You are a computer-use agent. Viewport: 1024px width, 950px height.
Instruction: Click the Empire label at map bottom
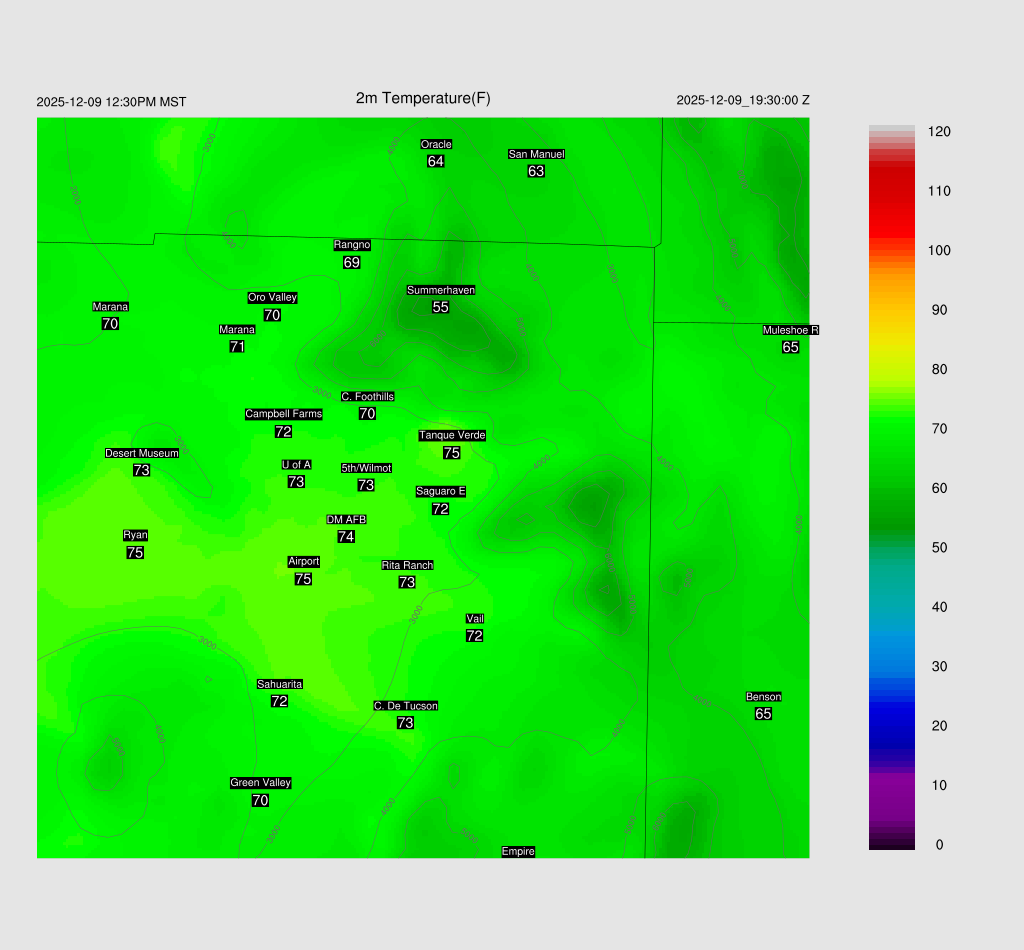[x=518, y=852]
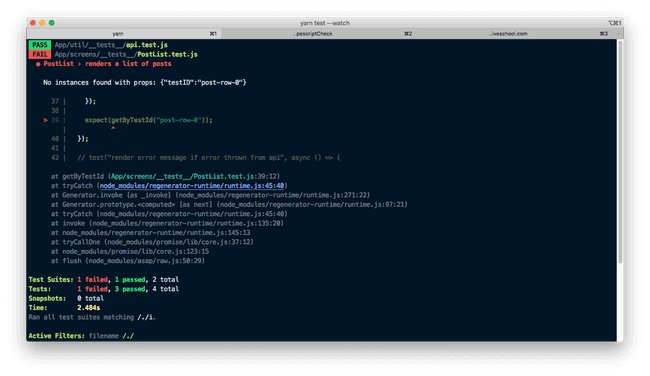Click the vertical scrollbar thumb
Screen dimensions: 650x376
click(x=620, y=151)
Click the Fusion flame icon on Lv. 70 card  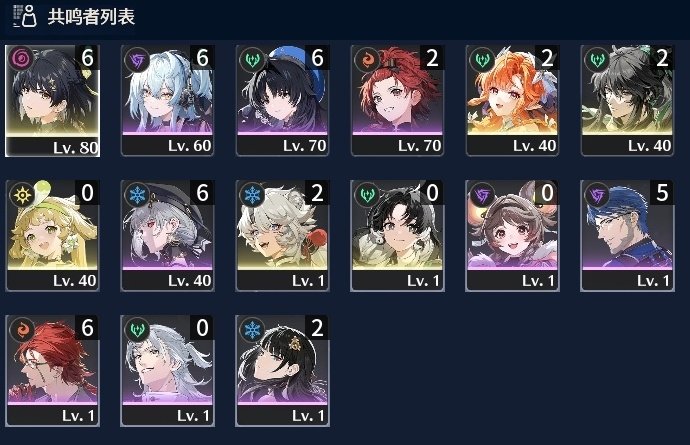click(x=366, y=60)
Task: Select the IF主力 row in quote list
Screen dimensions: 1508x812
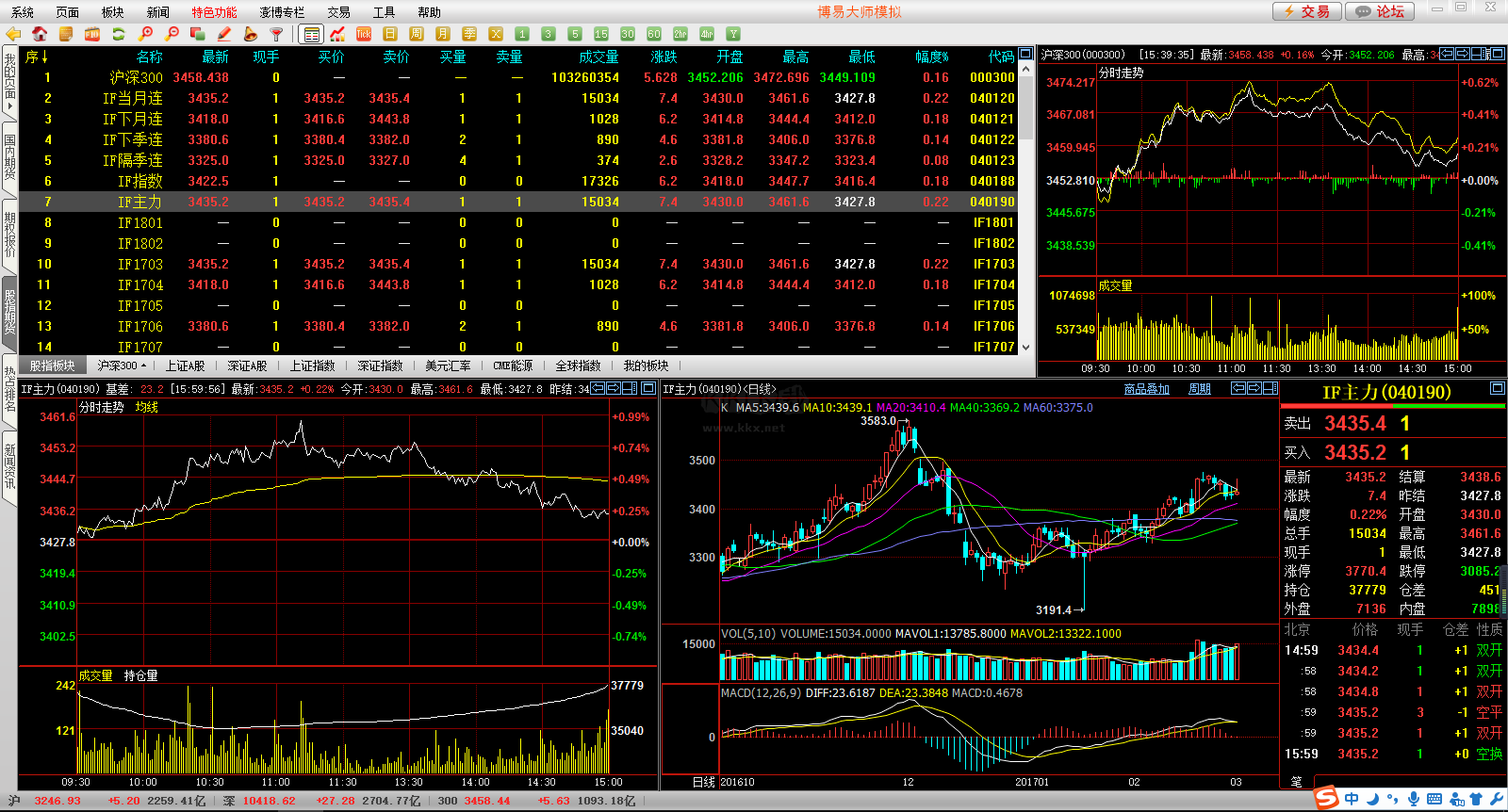Action: [x=139, y=202]
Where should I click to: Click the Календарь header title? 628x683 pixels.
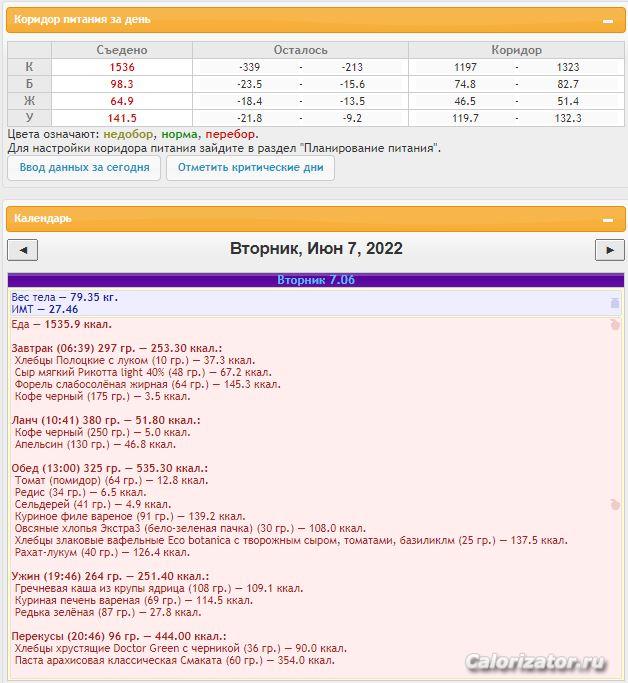pyautogui.click(x=43, y=218)
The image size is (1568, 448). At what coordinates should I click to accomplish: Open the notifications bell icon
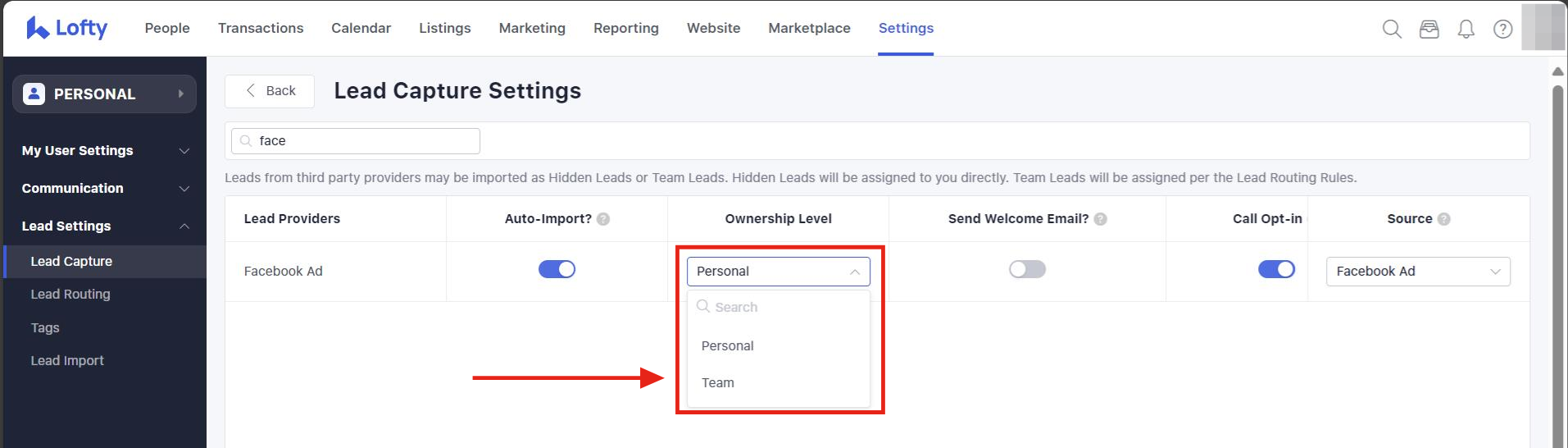pyautogui.click(x=1466, y=29)
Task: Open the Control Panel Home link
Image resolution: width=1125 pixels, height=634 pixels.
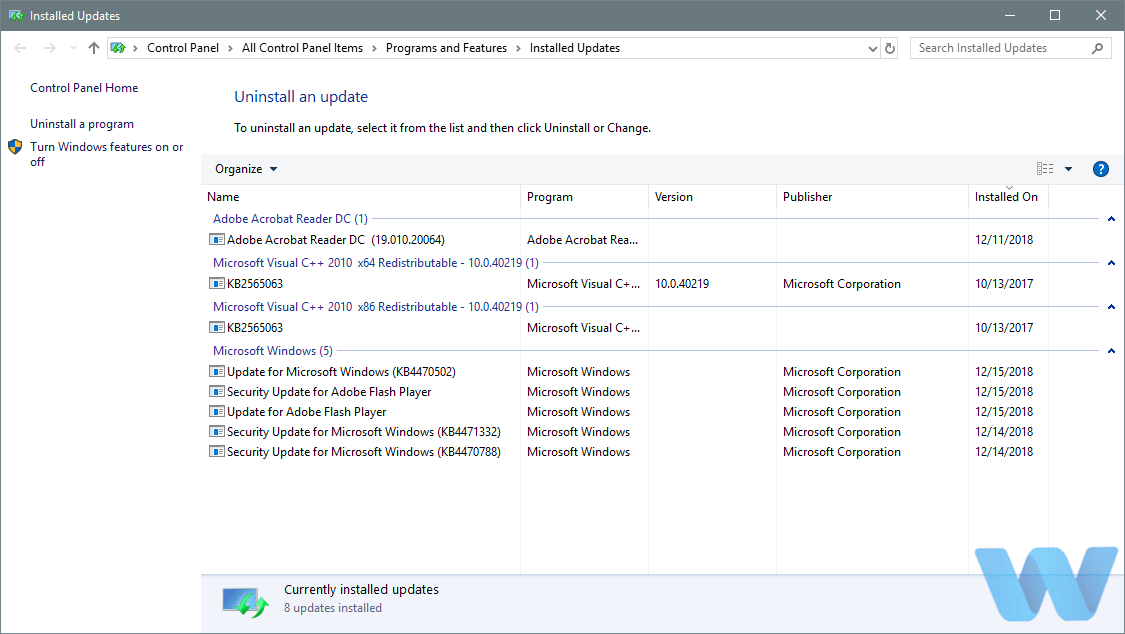Action: pos(84,88)
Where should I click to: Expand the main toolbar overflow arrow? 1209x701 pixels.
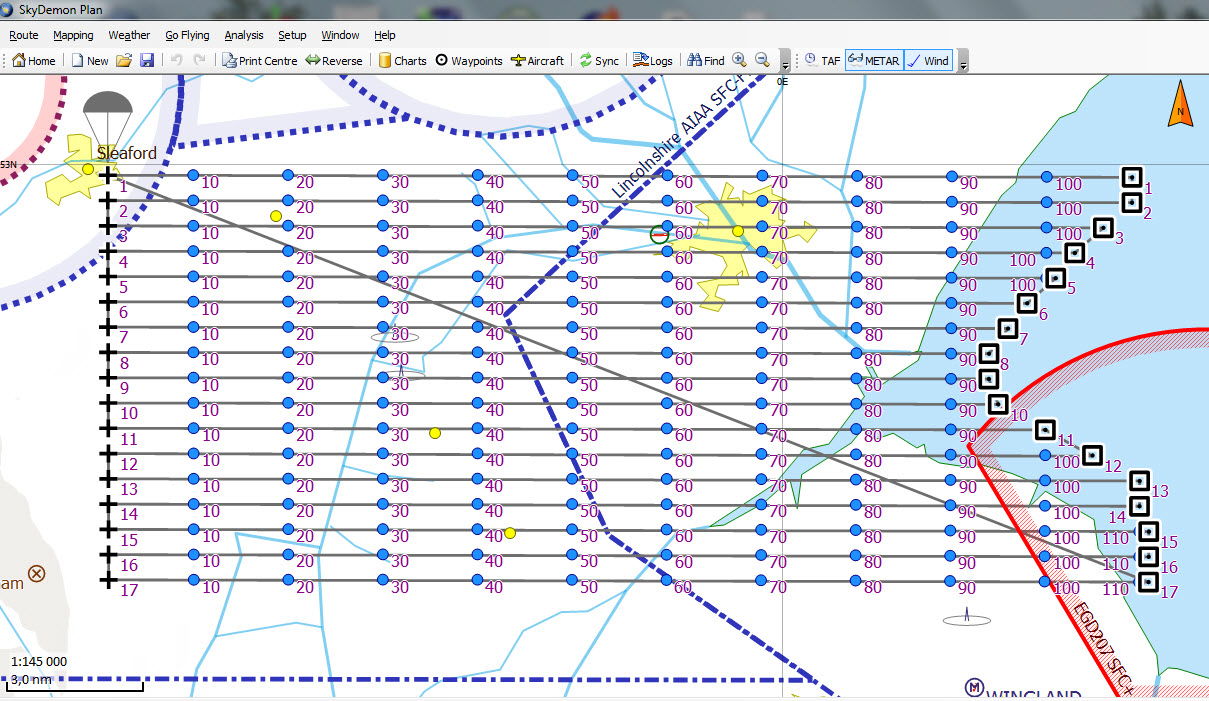pos(786,63)
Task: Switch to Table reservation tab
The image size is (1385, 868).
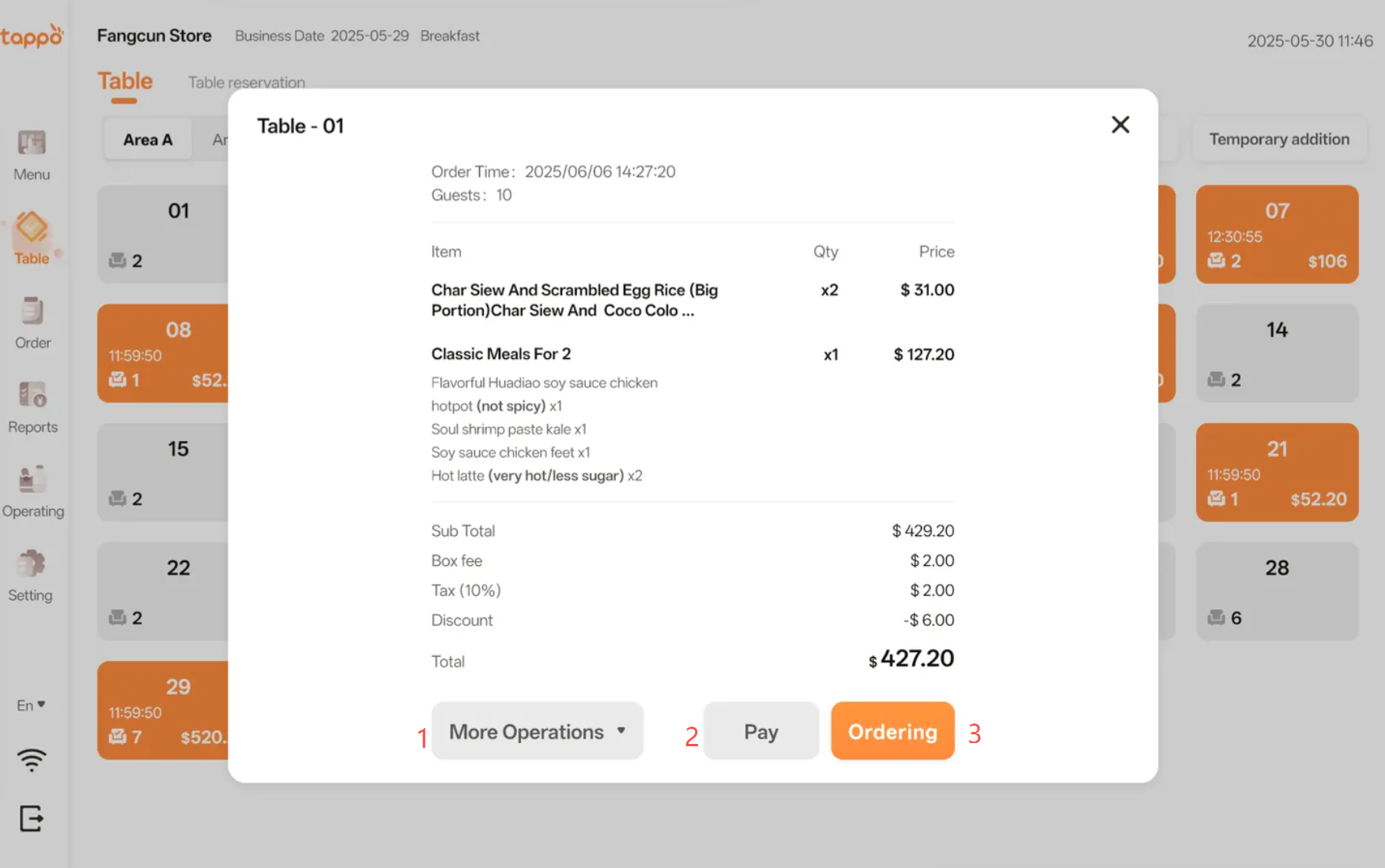Action: coord(246,82)
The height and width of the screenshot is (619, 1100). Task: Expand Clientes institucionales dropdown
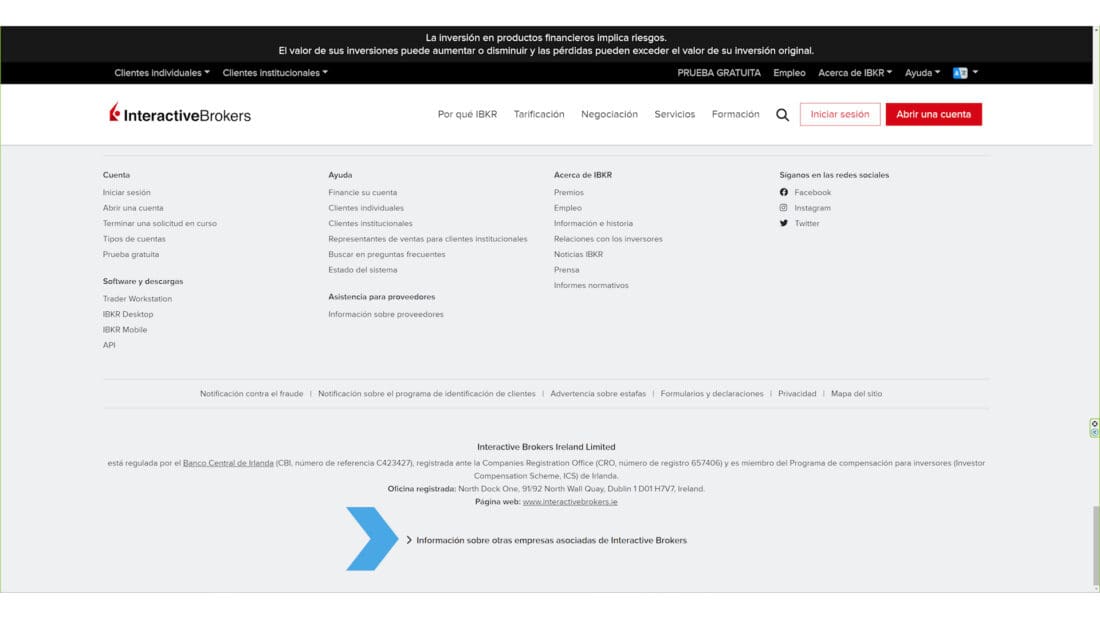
◇ ◇ ◇ ◇ ◇ ◇ ◇
- _Required action_: Every line from the one with "Screen dimensions: 1508x812" through the end of the material above should be restated word for word, with the pictures left out.

- _Written response_:
Screen dimensions: 1508x812
Action: [x=139, y=202]
Where should I click to: Click the Календарь header title? 628x683 pixels.
pyautogui.click(x=43, y=218)
The image size is (1568, 448). At what coordinates should I click to accomplish: Open the notifications bell icon
pyautogui.click(x=1466, y=29)
Task: Open the Control Panel Home link
Image resolution: width=1125 pixels, height=634 pixels.
Action: pos(84,88)
Where should I click to: Expand the main toolbar overflow arrow? 1209x701 pixels.
pos(786,63)
Task: Switch to Table reservation tab
The image size is (1385, 868).
Action: coord(246,82)
The height and width of the screenshot is (619, 1100). Task: Expand Clientes institucionales dropdown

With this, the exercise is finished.